As the first great CBGB band, Television was the group that paved the way for punk rock at the club. Yet Television’s musical aesthetic doesn’t jibe with what usually comes to mind when people talk about punk. Sure, they loved the Velvet Underground and garage rock, but they also seemed to borrow from jam bands and surf instrumentals. Television showed that punk could be found in the details: Tom Verlaine’s bleating delivery, tense rhythms and a nervy tangle of guitars. The music, found on classics such as 1977’s ‘Marquee Moon,’ was both edgy and intricate. Guitar duos have been jealous of Verlaine and Richard Lloyd’s interplay ever since.

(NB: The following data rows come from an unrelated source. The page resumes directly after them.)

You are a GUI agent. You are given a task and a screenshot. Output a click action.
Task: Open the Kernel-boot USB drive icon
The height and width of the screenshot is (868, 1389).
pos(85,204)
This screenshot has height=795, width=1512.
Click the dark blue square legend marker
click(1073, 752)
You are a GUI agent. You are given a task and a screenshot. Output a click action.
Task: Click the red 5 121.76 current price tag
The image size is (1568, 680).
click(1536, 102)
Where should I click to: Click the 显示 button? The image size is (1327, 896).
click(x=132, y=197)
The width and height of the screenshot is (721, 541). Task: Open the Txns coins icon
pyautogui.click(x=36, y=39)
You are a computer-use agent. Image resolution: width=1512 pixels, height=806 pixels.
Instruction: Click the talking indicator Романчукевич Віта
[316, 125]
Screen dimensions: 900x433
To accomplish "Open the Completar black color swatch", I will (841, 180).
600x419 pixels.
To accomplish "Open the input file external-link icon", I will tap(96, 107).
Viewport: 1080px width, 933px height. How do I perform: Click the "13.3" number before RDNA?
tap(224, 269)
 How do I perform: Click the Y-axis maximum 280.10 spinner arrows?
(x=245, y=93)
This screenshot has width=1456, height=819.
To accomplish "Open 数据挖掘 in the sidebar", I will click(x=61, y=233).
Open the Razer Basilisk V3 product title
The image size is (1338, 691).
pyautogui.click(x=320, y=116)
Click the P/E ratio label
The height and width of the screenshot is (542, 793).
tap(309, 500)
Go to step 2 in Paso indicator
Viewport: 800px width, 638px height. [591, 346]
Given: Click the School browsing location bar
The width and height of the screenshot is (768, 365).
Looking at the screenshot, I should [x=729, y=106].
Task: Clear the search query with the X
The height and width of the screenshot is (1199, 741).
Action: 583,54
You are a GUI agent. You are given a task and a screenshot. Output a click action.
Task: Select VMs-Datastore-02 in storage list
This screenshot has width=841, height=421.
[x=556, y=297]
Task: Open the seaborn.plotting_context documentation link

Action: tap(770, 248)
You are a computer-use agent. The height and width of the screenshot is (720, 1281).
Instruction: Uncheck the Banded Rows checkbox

Beginning as a trio, Talking Heads played their first-ever gig at CBGB as the openers for the Ramones. The two bands didn’t have much in common -- David Byrne would play an acoustic guitar! -- except that each had its own way of stripping rock down to its bare essentials. Talking Heads would become the artsy nerds of the punk scene, growing from their humble CBGB origins to include a keyboard player and begin weaving strands of R&B, dance and Afrobeat into their music. Of course, the band never forgot where they began and gave a shout out to CBGB in their song ‘Life During Wartime.’
No disrespect to the other bands on this list, but when you think of CBGB, only one band should enter your brain. The bar and the Ramones are practically synonymous -- and it’s likely that neither would have become the stuff of legend without the other. And here’s how the legend goes: four guys in leather jackets took the CBGB stage on an August night in 1974 and played an entire set of songs in (wait for it) 12 minutes. Some thought the band’s speedy, sloppy rock 'n' roll was an intentional joke. Some thought Joey Ramone was mentally disabled. Others, like ‘Please Kill Me’ author Legs McNeil, felt he had witnessed something that could change everything. Over the course of 70 more shows in ’74, the Ramones converted plenty more fans. With two-minute song after two-minute song of distorted candy, wrapped tightly around lyrics about sniffing glue or beating people with baseball bats, the Ramones boiled rock down to its glorious essence. There’s a reason that “Ramones” is shorthand for punk rock.